Three common reasons baghouses get specified over ESPs: high-resistivity dust, strict PM2.5 limits, and dry sorbent injection for acid gas control. The filter cake on the bags acts as a secondary reactor, providing increased contact between the flue gas and the dry sorbent.
Pulse-jet baghouses now dominate new installations in cement, steel, and general manufacturing because they allow continuous operation with "online" cleaning and a compact footprint. The trade-off: pulse-jet systems require 80-100 psig compressed air and have a significantly higher pressure drop than ESPs, adding operating cost. For very large gas volumes (500,000+ ACFM), some facilities still choose reverse-air designs where the lower operating cost justifies the larger footprint.
How it works
Unlike older shaker or reverse-air designs, pulse-jet systems collect dust on the outside of the bags and use high-pressure air to clean them while the unit remains online. Some baghouses isolate individual cells for pulsing and cleaning while the upstream equipment stays in operation; this reduces compressed air consumption, extends bag life, and increases removal efficiency while eliminating the potential for final particulate to pass through the filters during the pulsing process.
The cleaning cycle
Filtration: Dirty gas flows on the outside and then through the filter bags (usually supported by wire cages). Dust builds up on the exterior, forming a "dust cake" that provides secondary filtration.
Pulse injection: When differential pressure hits a setpoint, a solenoid valve fires a short burst of compressed air (100-200 ms) through a venturi nozzle.
Shockwave: The burst creates a shockwave that travels down the bag, violently flexing the fabric (30-60 g's of acceleration) to shatter the dust cake.
Discharge: The dislodged dust falls into the hopper below. Crucially, this happens to only a row of bags at a time, allowing filtration to continue uninterrupted.
Common failure modes
Bag blinding - Particles penetrate the fabric matrix or moisture causes the cake to turn into mud. The pressure drop spikes, and pulses can no longer clean the bags.
Acid condensation - If gas temperature drops below the acid dew point, acids (H₂SO₄, HCl) attack the fibers and the filter cages (if not properly specified stainless steel). Nomex and fiberglass are particularly vulnerable to chemical attack.
Spark damage - In combustible dust applications, a single spark can burn holes in bags or trigger an explosion.
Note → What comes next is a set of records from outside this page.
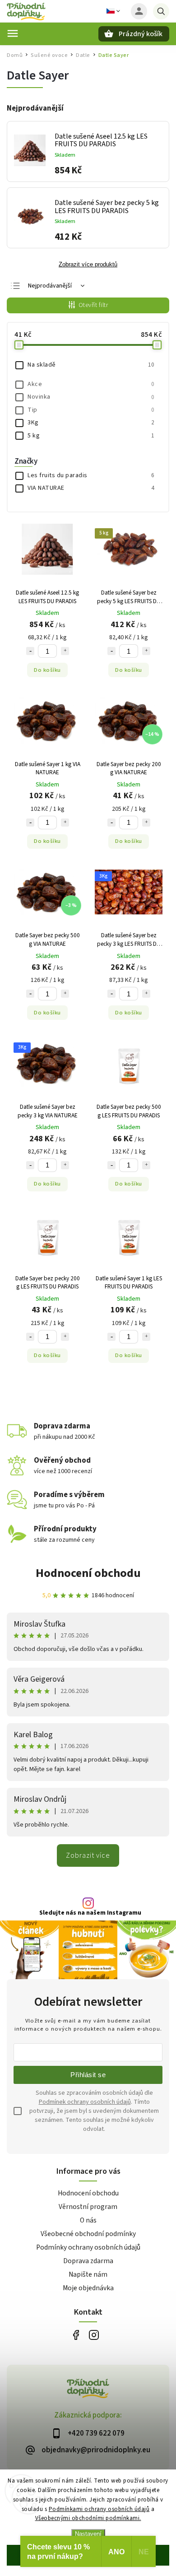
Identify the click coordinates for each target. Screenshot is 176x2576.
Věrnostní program (88, 2207)
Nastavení (88, 2533)
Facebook (75, 2334)
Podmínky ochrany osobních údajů (88, 2247)
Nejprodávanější (50, 285)
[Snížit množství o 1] (30, 651)
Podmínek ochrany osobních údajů (85, 2101)
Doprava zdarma (88, 2261)
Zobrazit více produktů (88, 264)
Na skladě (91, 364)
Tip (91, 409)
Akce (91, 384)
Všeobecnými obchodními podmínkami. (88, 2518)
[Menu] (12, 33)
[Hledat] (161, 11)
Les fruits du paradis (91, 475)
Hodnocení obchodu (88, 1573)
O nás (88, 2220)
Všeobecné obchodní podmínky (88, 2234)
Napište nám (88, 2274)
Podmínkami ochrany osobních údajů (99, 2509)
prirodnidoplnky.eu (93, 2334)
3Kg (91, 422)
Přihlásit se (88, 2074)
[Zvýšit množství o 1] (65, 651)
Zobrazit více (88, 1855)
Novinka (91, 396)
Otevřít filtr (93, 305)
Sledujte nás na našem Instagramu (90, 1913)
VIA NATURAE (91, 488)
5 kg (91, 435)
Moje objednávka (88, 2288)
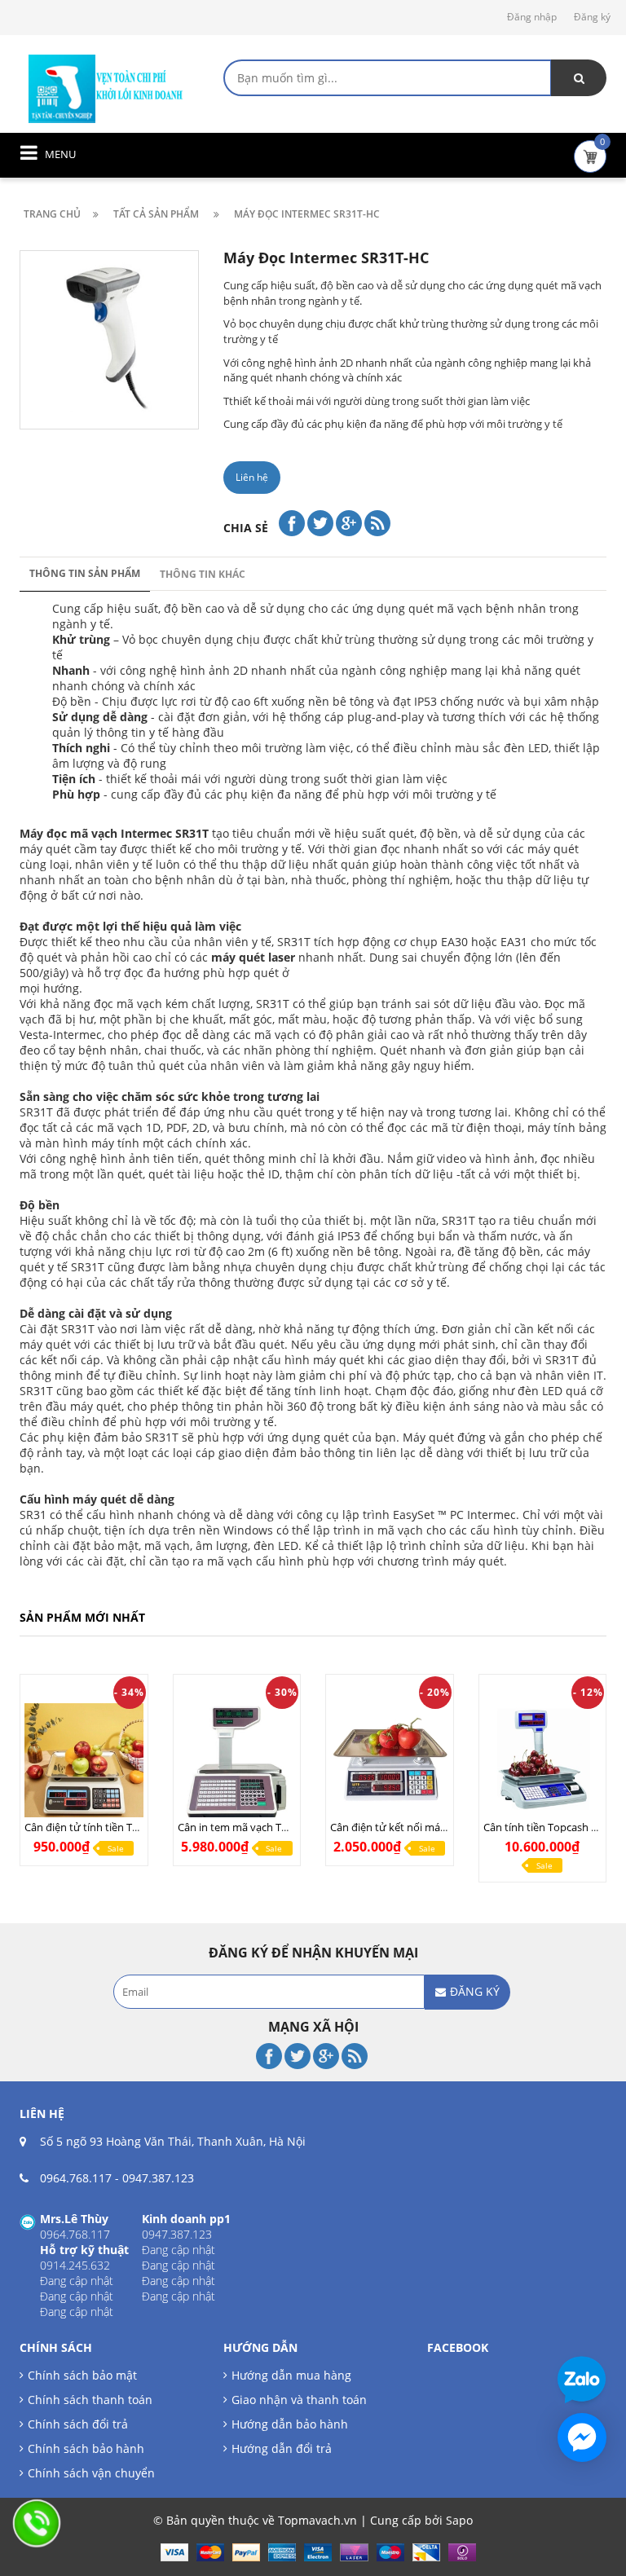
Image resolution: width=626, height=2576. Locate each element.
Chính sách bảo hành (86, 2448)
Spark detection and grounding are critical.
Hopper plugging - Bridging or inadequate evacuation angles (below 55°) cause dust to build up, re-entraining into the clean air stream and damaging bags.
Design considerations
In biomass boiler applications, pulse-jet baghouses commonly run air-to-cloth ratios of 2:1 to 4:1. But the A:C ratio is driven by dust characteristics as much as the cleaning method - fine or sticky particulates still require ratios at the lower end regardless of baghouse type.
A temperature excursion can destroy a set of bags in minutes - which is why properly designed systems include suitable bag and cage materials, temperature monitoring, bypass dampers, and alarm setpoints as standard. Poor compressed air quality (moisture or oil) can blind bags just as fast.
Sources
EPA / Sargent & Lundy, "DSI Cost Development Methodology" (April 2017) - baghouse filter cake yields greater SO₂ removal than ESPs (70-90% vs 40-50%) and lower sorbent injection rates.
EPA, "Chapter 5: Emission Control Technologies" (April 2024) - retrofit DSI systems on units with existing ESPs are provided in combination with a fabric filter.
ICAC White Paper, "Dry Sorbent Injection for Acid Gas Control" (July 2016) - baghouse optimization reduced sorbent consumption by up to 33%.
Babcock & Wilcox, "Dry Sorbent Injection Systems" (PS-451).